Until a much-needed reform in 2011, the alimony and divorce laws in Massachusetts were among the most antiquated and unfair in the nation. The law that the Legislature approved unanimously that year modernized alimony rules and curbed abuses in the system, in which some spouses continued to receive alimony long after it was appropriate.
Now the Legislature is confronting a thorny question with no obvious answer: Should couples who divorced under the old law — the very law whose flaws were the whole reason for the reform — have to continue living under its legacy?
Or, to put it in human terms: Should the Legislature cut off alimony payments to some spouses, mostly women, who feel that divorce terms negotiated under the old rules should stand, or should they require paying spouses, mostly men, to continue paying alimony under conditions that the Legislature has recognized may be unreasonable?

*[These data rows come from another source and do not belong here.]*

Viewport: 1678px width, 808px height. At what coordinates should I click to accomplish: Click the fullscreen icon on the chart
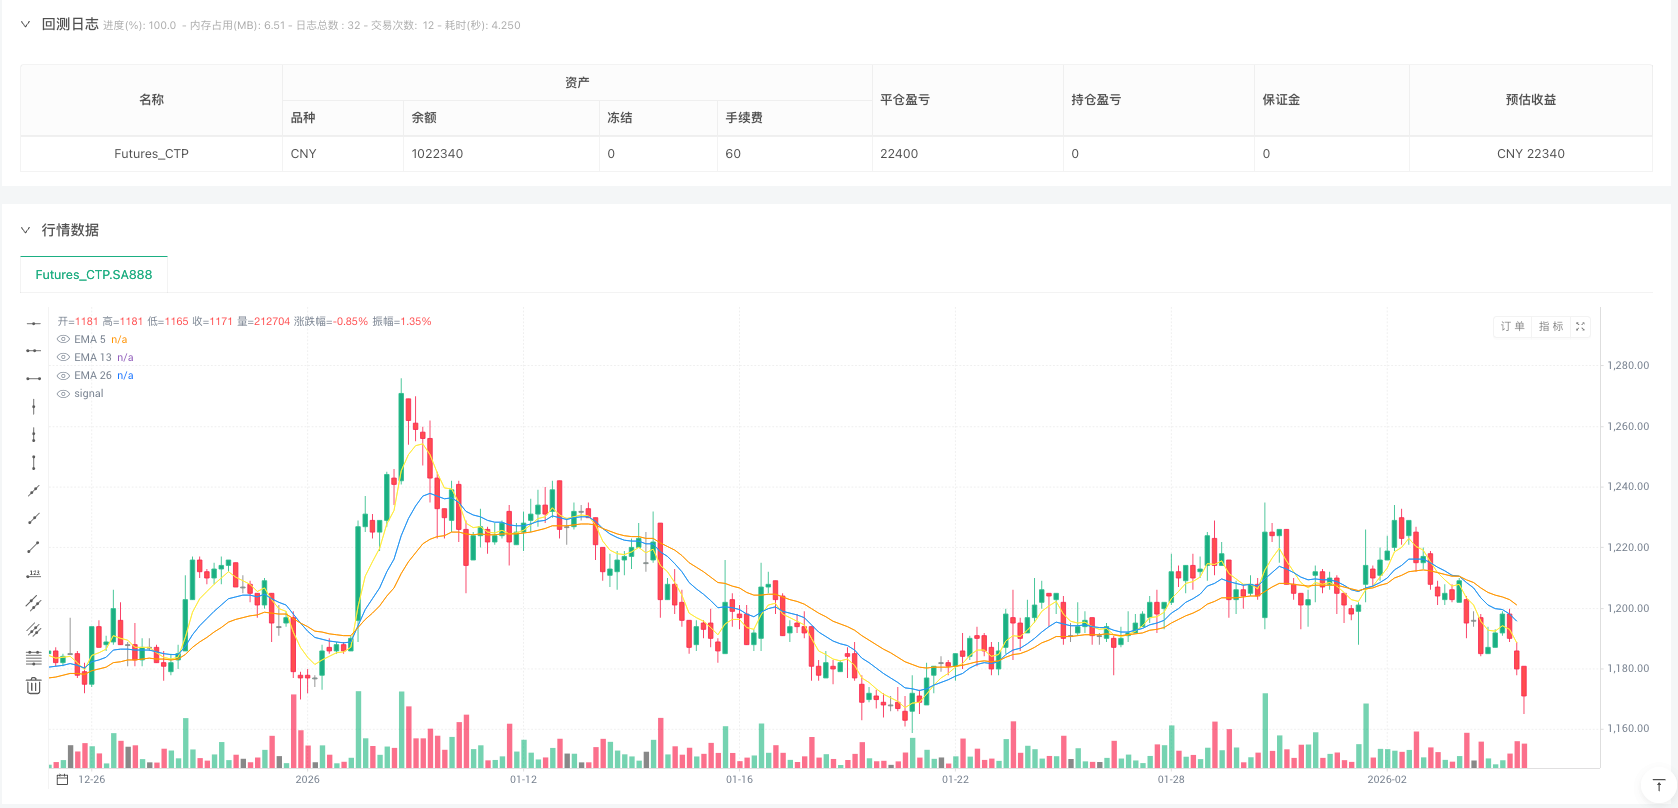1580,327
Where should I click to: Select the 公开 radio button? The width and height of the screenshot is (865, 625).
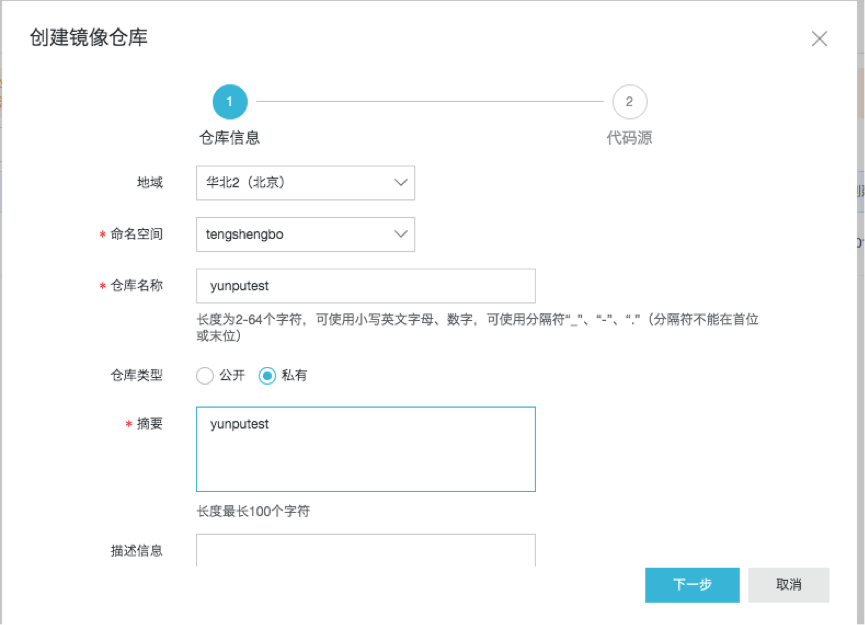[205, 376]
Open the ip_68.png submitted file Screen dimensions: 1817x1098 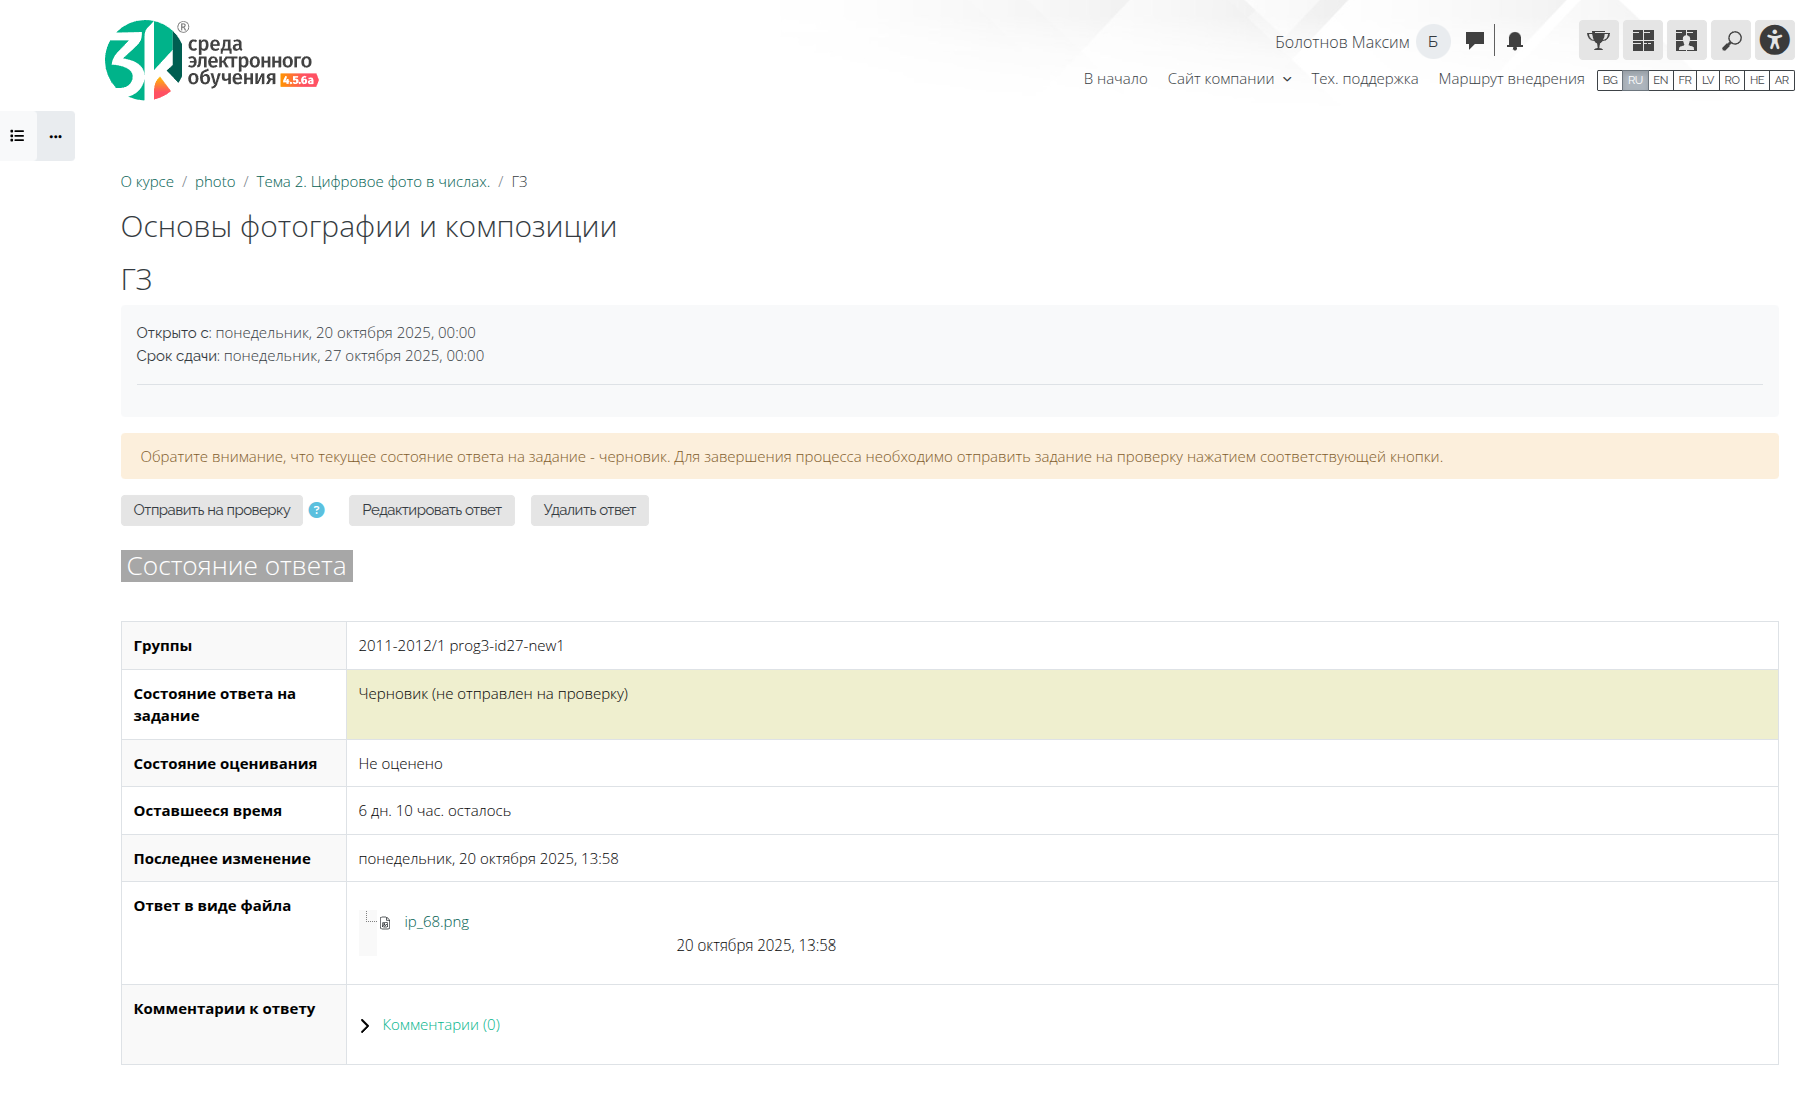(436, 922)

State Senator William Brownsberger, whose judiciary committee is looking at the legislation, called it a zero-sum game, and he’s right: Someone is going to come away feeling robbed. But while applying the reforms retroactively will undoubtedly create disruption, legislators should approve a bill that would extend the 2011 reforms. As a matter of fairness, all couples in Massachusetts should be subject to the same rules.
The 2011 reform recognized the assumptions underlying the old system — in which women were presumed to be homemakers, men breadwinners — had become outdated. It put time limits on alimony based on the length of time a couple was married. It said that paying spouses could automatically seek to end alimony upon reaching retirement age. And it eliminated a loophole that allowed spouses who moved in with a new partner, but did not marry them, to continue to collect alimony from their ex.
Unfortunately, the law left ambiguous whether the new rules applied to couples who split before the law went into effect, on March 1, 2012. State courts subsequently ruled that some, but not all, of the reforms applied to couples divorced before that date.
That means that some of the bizarre outcomes that were possible under the old alimony system endure. Writing recently in the Globe Magazine, one author related how her partner has to continue sending alimony checks to his ex-wife, even though she has found a new partner. Under the courts’ interpretation of the 2011 law, paying spouses who divorced before then also must keep paying alimony after they retire. Those spouses also can’t automatically end alimony at retirement (though they can ask a court to modify alimony if their circumstances change).
Of course, for every anecdote of an aggrieved ex-husband, there’s also an ex-wife whose life would be upended by the sudden loss of alimony checks. Those payments were negotiated under the rules in place at the time, along with other aspects of divorce, like division of property. The retirement provision could be phased in for pre-2012 divorces to soften the impact, but the cohabitation loophole is problematic and should be closed immediately.
Advocates call their effort to apply the legislation retroactively a “re-reform’’ bill, and insist that the 2011 legislation was always intended to apply to all divorces. Regardless, it’s the right thing to do. It’s not 1965 anymore, and divorce policies premised on antiquated family and work assumptions should go.